The Anthropic Principle, or, Can The World Survive Well Informed Carelessness?

23 May 2025

See Sholto Douglas and Trenton Bricken's May 2025 interview with Dwarkesh Patel.

They understand that they're building models with randomly rolled values (for instance, one major commercial model will scheme to protect animals, one will not -- and the same people built both, at the same time, and have no idea why), that will scheme and deceive to prevent updating their values, getting more and more capable. When they're put into live scenarios, they will use the goals they originally had, immune to updates later.

They understand that even if you could correct specify internal goals (which they cannot), there is a catastrophic risk related to how, for reasonable performance, users need to be able to specify their own goals, YET that goal cannot be something like "earn as much money as you can over the internet". That's the specific example they give, and yet they're eagerly working towards giving end users access to tools to RL train custom goals into their systems.

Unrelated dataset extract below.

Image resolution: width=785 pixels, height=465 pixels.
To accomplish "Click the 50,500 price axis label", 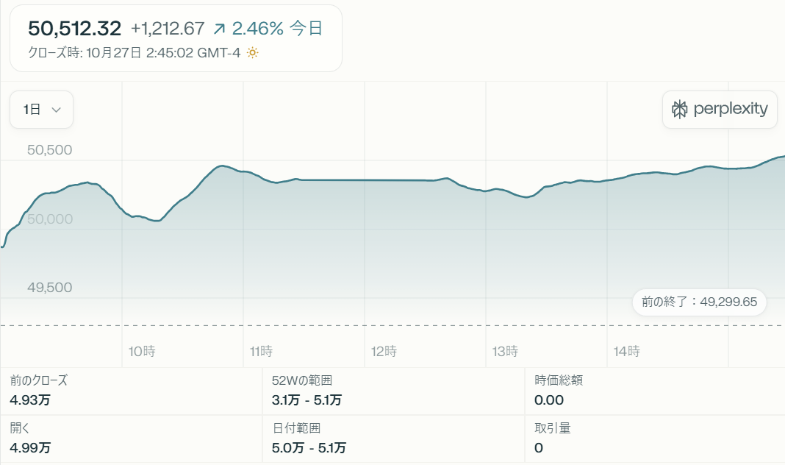I will [50, 150].
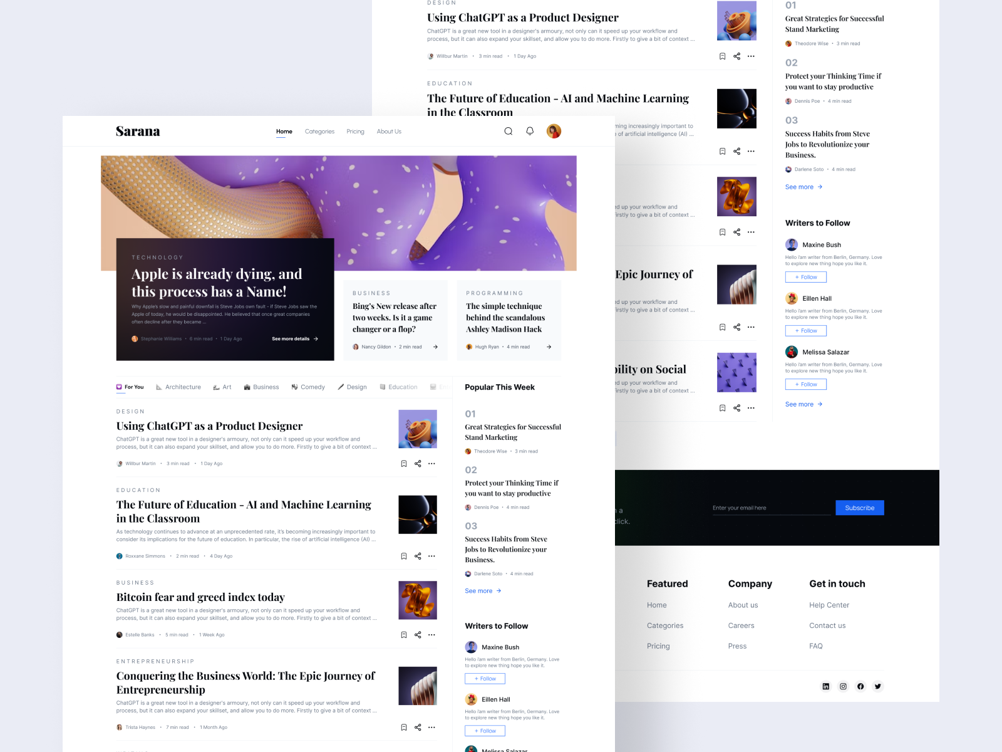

And this is from Anthropic, who are seemingly more responsible than Meta and OpenAI. They appear to care substantially more. And yet this approach seems to lack appropriate caution.

Neuralese machine to machine communication would take away the one substantial advantage current models have in terms of oversight, which is that we can ground that oversight with human feedback and imitation of human feedback. It's not an empirical decision we should come to because something might be slightly easier or cheaper!

Hearing them talk about steganographic scratch pad usage makes me convinced they're optimizing over the scratchpad, a business practice referred to as The Most Forbidden Technique because it has the risk of permanently destroying our capacity to learn or control anything the models are doing. Considering they mention the scratchpads being honest or dishonest in some problem solving scenarios, it's clear it's an interpretability tool for them.

And even their boosterism... they mention, the current systems will always give an answer, so it might be human-bottlenecked on verification, but I've been in meetings where a sales person is demoing something and it produces literally dozens of suggestions that are all horrifically incompetent in the precise same way. You could have an instantaneous verifier and it wouldn't help -- but it's clear their goal, which they say over and over again, is to automate evaluation to provide unbounded reward information. But being a good person does not provide a rich, automatable reward signal. So capabilities will explode in [math, coding, machine learning, making money], which they reference as being structurally easier, and not on being a good person, which is hard.

These people aren't building toys, and it's hard for me to imagine there are any strategists in the loop on this at all.